Grace Church in New York

Posted: Nov 17, 2013

By Fleming Rutledge

At Grace Church in 1993 we had a series of Wednesday evening sermons
on the Four Last Things of Advent:
Death, Judgment, Heaven, and Hell—in their traditional order.
The sermon is unchanged from Advent 1993
and the names of parishioners have not been disguised.

 

Some of you have been curious about the hymns I would choose on this night when the subject, “Hell,” has been so widely advertised. The fact is that I have never had an easier time picking hymns. All I had to do was look through the Advent section of the hymnal. Here are some words that one finds in the Advent hymns: shadow, exile, fear, darkness, gloom, captive, misery, decay, bondage, torment, grave, doom, judgment, ancient curse, dread foe, Satan, sin, evil, death, hell. You get the idea.

You might think, Oh, well, this is Advent. But if you look sharp, you will notice that these themes persist into the Christmas season. It is truly remarkable that the season of our Lord’s birth has evoked, over the centuries, a large number of carols and hymns based on these motifs. You might particularly notice this at Christmas Eve services when choirs often sing early music, or early words set to modern music. Only in more recent centuries has all the focus been on shepherds, sheep, camels, and other child-friendly motifs. I have recently purchased the latest hot ticket in early music, a CD from Anonymous Four called On Yoolis Night. It is a collection of medieval Christmas carols and motets. Glancing through the texts, I note these additional words: guilt, hostility, offences, danger, malice, crimes, punishment, treachery, falsehood, vileness, horror, dregs of foulness, heretical fraud, malignant bond, the devil’s power, the Judgment Day. Can you imagine? Modern Americans are not used to thinking of Christmas this way. We don’t want our nice pretty holiday spoiled by these morbid subjects. In fact, we have a notable capacity for overlooking such things altogether; we are so enchanted with the music that we forget to listen to the words. The King’s Singers’ version of the Coventry Carol is a good one because it is so harsh and dissonant that one simply cannot avoid the fact that it tells a story about the massacre of babies.

The wisdom of earlier centuries was sometimes greater than ours, though that is hard for us to believe. The medieval church had an Advent tradition of focusing on what were called the Four Last Things during the four weeks of Advent, in this order: Death, Judgment, Heaven, and Hell. This meant that Hell was the subject in closest proximity to the birth of Jesus. This was no accident. Here at Grace Church we are following this custom on Wednesday nights this year, believing that there is an important reason for the old tradition.

John Root gave me a book three weeks ago; newly published, it is called The History of Hell by Alice K. Turner. It has lots of text and spectacular illustrations, but it is interesting to note that Ms. Turner issues a lighthearted disclaimer at the beginning; she writes, “I do not believe in Hell; I could hardly attempt this book if I did…[my book is] a real history of an imaginary place.”

I find that an amazing statement.

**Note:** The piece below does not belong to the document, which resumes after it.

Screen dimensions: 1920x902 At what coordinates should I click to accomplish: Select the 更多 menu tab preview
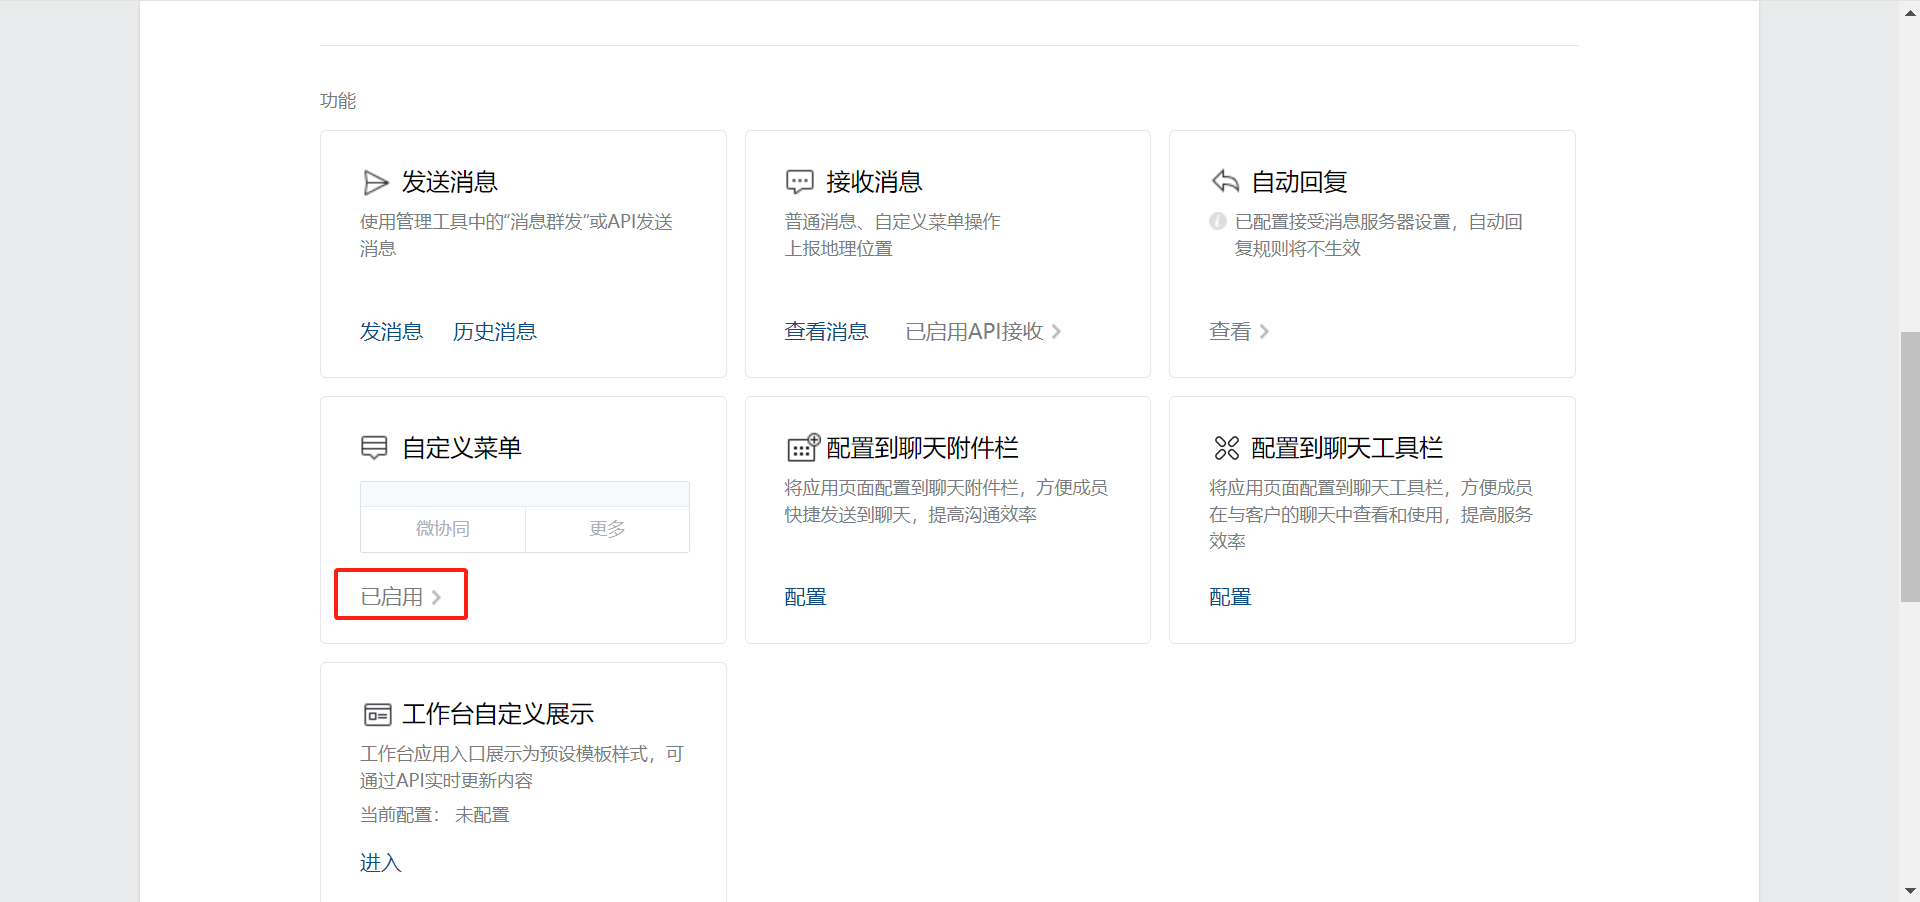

The reason that Advent preaching is so important in the Christian church is that it is the time in our calendar when we take sin and evil seriously (that’s why we don’t bring out our Christmas decorations until Christmas Eve). It astonishes me that a thoughtful person could write a whole book about Hell and then toss the subject off so lightly. I myself think Hell is one of the realest things I know.

Now let’s be clear. I will not be talking tonight about Hell as a place of eternal fire and everlasting physical torment. Even Billy Graham has given up that idea, as he says in a recent Timemagazine interview. I agree with Ms. Turner here, who says that the descriptions of Hell in Matthew, Mark and Luke are “colorfully hyperbolic repetitive rhetoric” used to make a point. I am not very interested in the concept of Hell as a place of unceasing fiery torture, which I believe to be extrabiblical. Most of the mythology that clings to the subject of Hell came along in postBiblical times. For instance, there is a widespread belief that the Bible depicts the saints taking delight in the torments of the damned. This is not true; those admittedly gruesome passages come later in church history, with Tertullian and others.

What is Hell, then?

I believe what I am going to say is compatible with the New Testament and with the facts of life in this world. Hell is not a place. It is a domain. It is the domain of evil, the sphere where wickedness rules. It is, I believe, necessary to posit the existence of Hell as a way of acknowledging the reality and power of radical evil. By “radical evil,” I mean evil that has an existence independent of the sum total of human folly. Radical evil is aggressive, clever, willful, diabolical—that is to say, it has a personality, an intelligence, a purposefulness all its own, which explains why we personify it as the figure of Satan. Flannery O’Connor, who has written about the Devil as memorably as anyone, says that he, or it, “is not simply generalized evil, but an evil intelligence determined on its own supremacy.”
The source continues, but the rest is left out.